Wednesday, April 11, 2012
Book Review: Ink Exchange by Melissa Marr
Title: Ink Exchange
Series/Sequel? Second of the Wicked Lovely Series, followed by Fragile Eternity
Author: Melissa Marr
Genres: Paranormal Romance
Age Level: YA (13-18)
Page Count: 325 (Hardcover)
Summary from inside flap of book: Unbeknownst to mortals, a power struggle is unfolding in a world of shadows and danger. After centuries of stability, the balance among the Faery Courts has altered, and Irial, ruler of the Dark Court, is battling to hold his rebellious and newly vulnerable fey together. If he fails, bloodshed and brutality will follow.
Seventeen-year-old Leslie knows nothing of faeries or their intrigues. When she is attracted to an eerily beautiful tattoo of eyes and wings, all she knows is that she has to have it, convinced it is a tangible symbol of changes she desperately craves for her own life.
The tattoo does bring changes - not the kind Leslie dreams of, but sinister, compelling changes that are more than symbolic. Those changes will bind Leslie and Irial together, drawing Leslie deeper and deeper into the faery world, unable to resist its allures, and helpless to withstand its perils...
Review: I've been waiting to read the sequel of Wicked Lovely for about three years now. I was very excited to read it, and it didn't drop below my expectations.
This book was a whole lot darker than Wicked Lovely. There were several reasons for this, I believe. One was the fact that it focuses mainly on the Dark Court. And next to the Dark Court, Beira (from Wicked Lovely) looks tame. Another factor was the things that have happened to Leslie, the things that she has had to go through, and the type of thing Niall - who is also a main character in this book - has had to go through.

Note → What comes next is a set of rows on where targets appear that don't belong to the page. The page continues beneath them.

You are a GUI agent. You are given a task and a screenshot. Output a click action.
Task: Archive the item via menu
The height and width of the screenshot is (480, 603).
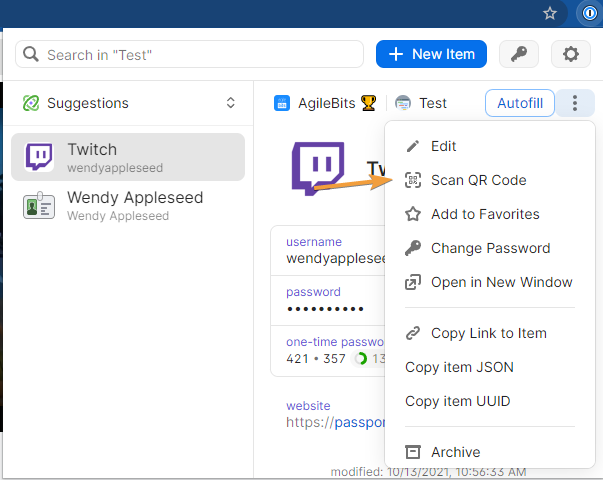(x=455, y=452)
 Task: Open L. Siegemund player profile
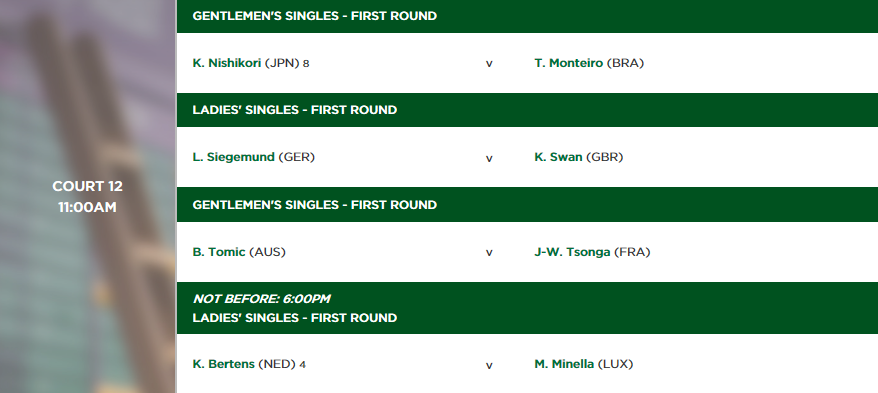pyautogui.click(x=233, y=157)
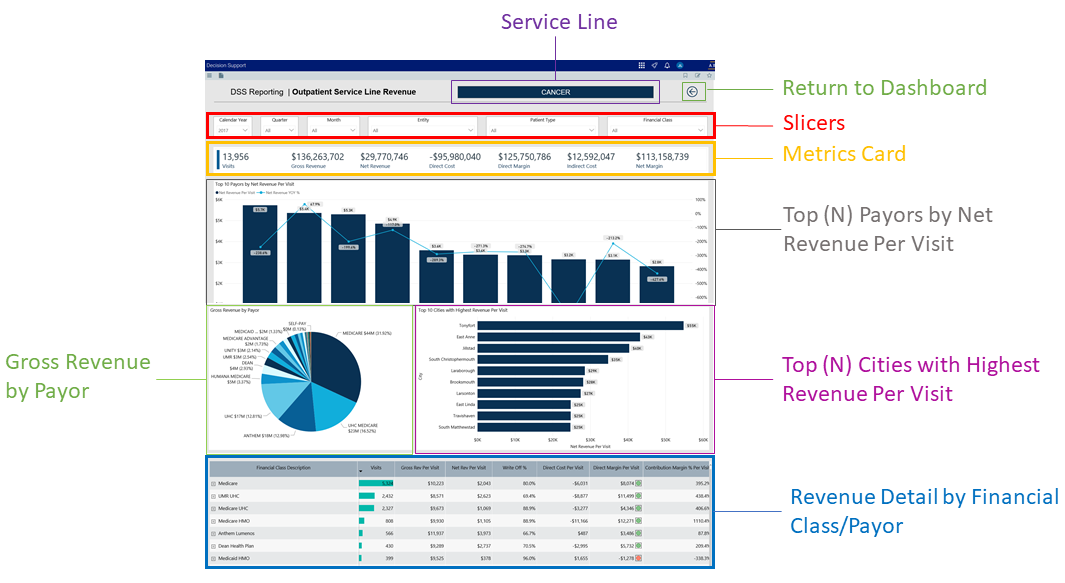Click the CANCER service line button
Screen dimensions: 1065x583
pyautogui.click(x=555, y=92)
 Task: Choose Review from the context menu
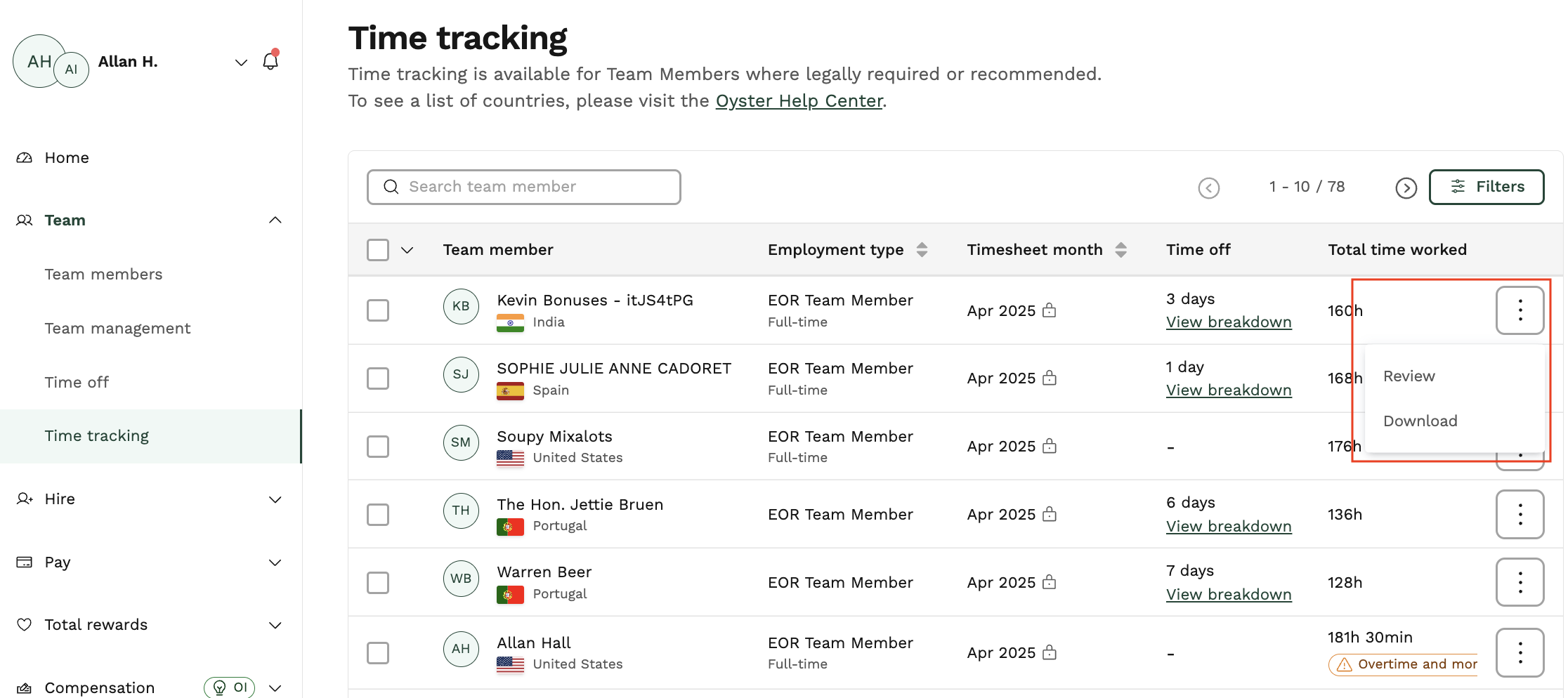click(1409, 376)
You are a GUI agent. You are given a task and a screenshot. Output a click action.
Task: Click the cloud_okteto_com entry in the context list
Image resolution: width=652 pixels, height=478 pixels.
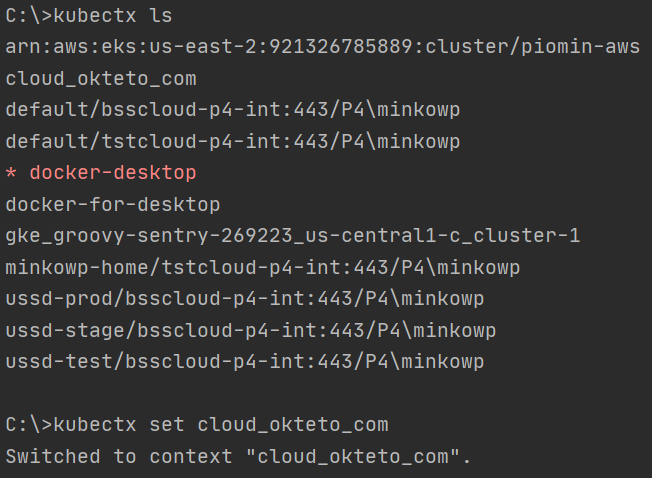click(101, 79)
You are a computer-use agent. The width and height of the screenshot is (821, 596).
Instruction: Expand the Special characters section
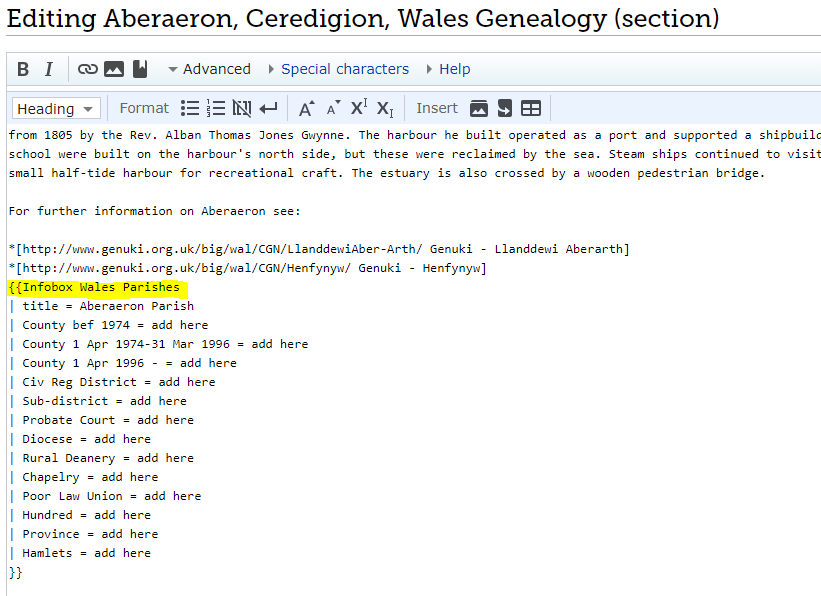coord(344,69)
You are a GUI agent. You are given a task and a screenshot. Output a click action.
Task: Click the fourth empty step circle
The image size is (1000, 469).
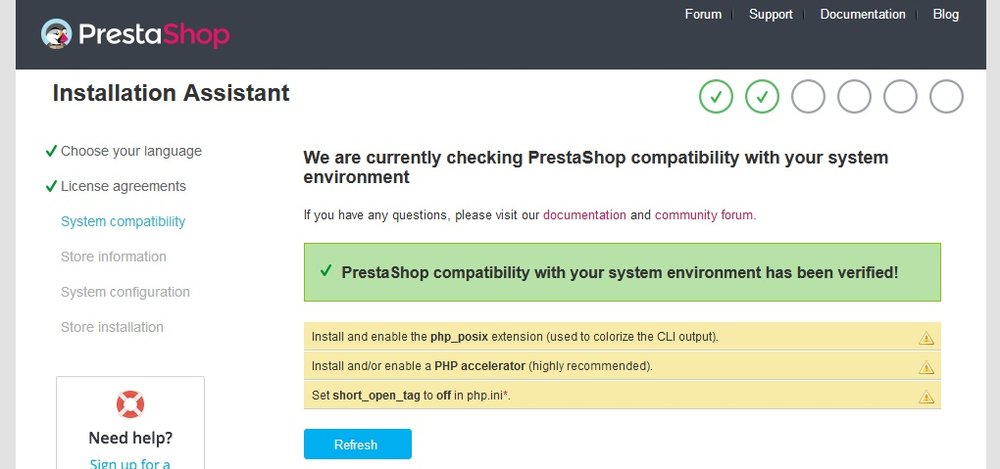coord(854,97)
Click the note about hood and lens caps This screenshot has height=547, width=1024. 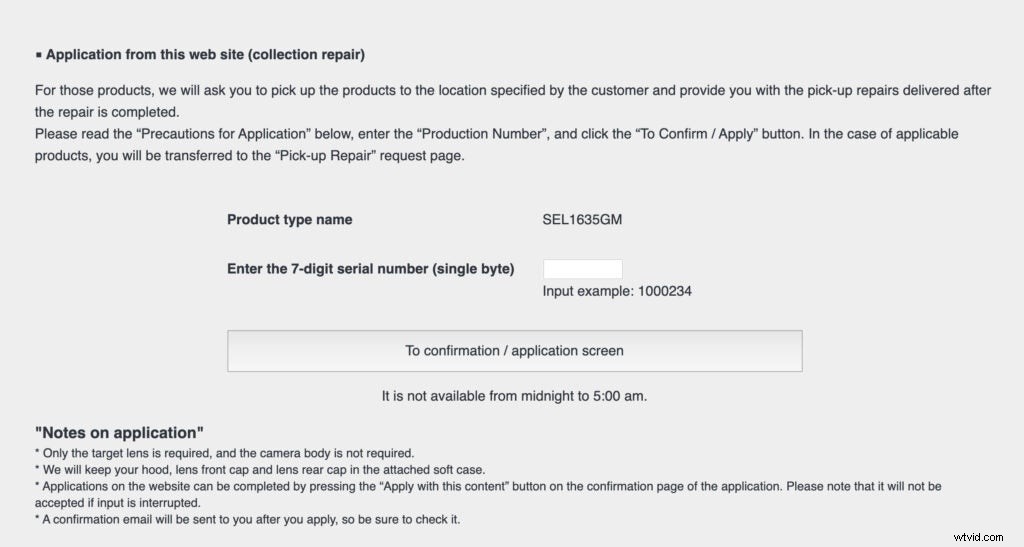pos(258,470)
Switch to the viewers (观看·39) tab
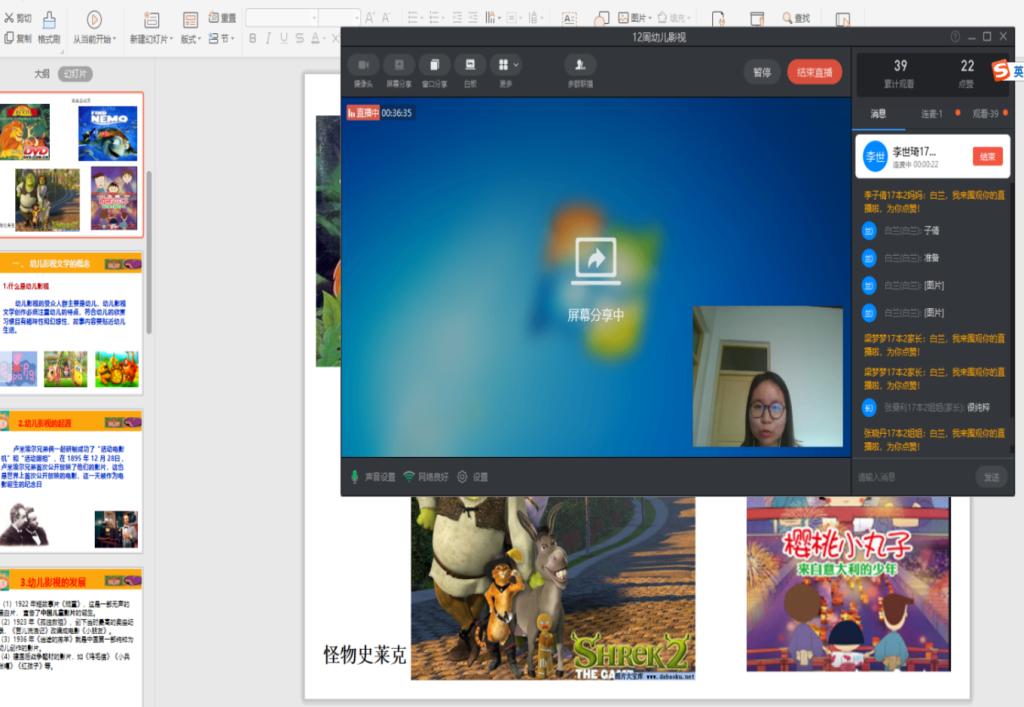 click(985, 113)
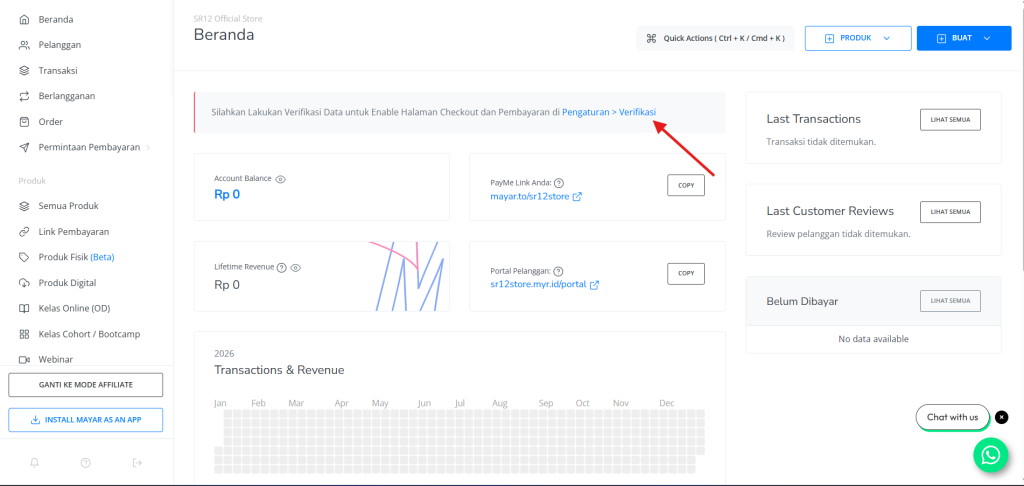Viewport: 1024px width, 486px height.
Task: Follow the Pengaturan > Verifikasi link
Action: (609, 112)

I also found the tattoo and the whole process of her becoming Irial's through the ink exchange very interesting. The design of the tattoo itself was very cool to imagine, as was it's symbolism and how each part of it represented a different thing.
This book was written in third person, which distanced me from the character, but also thought was for the best. It changed vantage points - from Niall's to Irial's to Leslie's - that I feel that if it has been written in first person, it would have been just to confusing.
In this book, the unexpected reigned more than I can tell you. Irial was more compassionate than I believed a Dark King could be, and Niall was more dark and tortured than I thought an adviser to the Summer King could be. I also found it amazing how much pain and darkness Leslie could withstand, and how even under Irial's influence, she could still make her own prices.
I have the third book, Fragile Eternity, ready to be read next!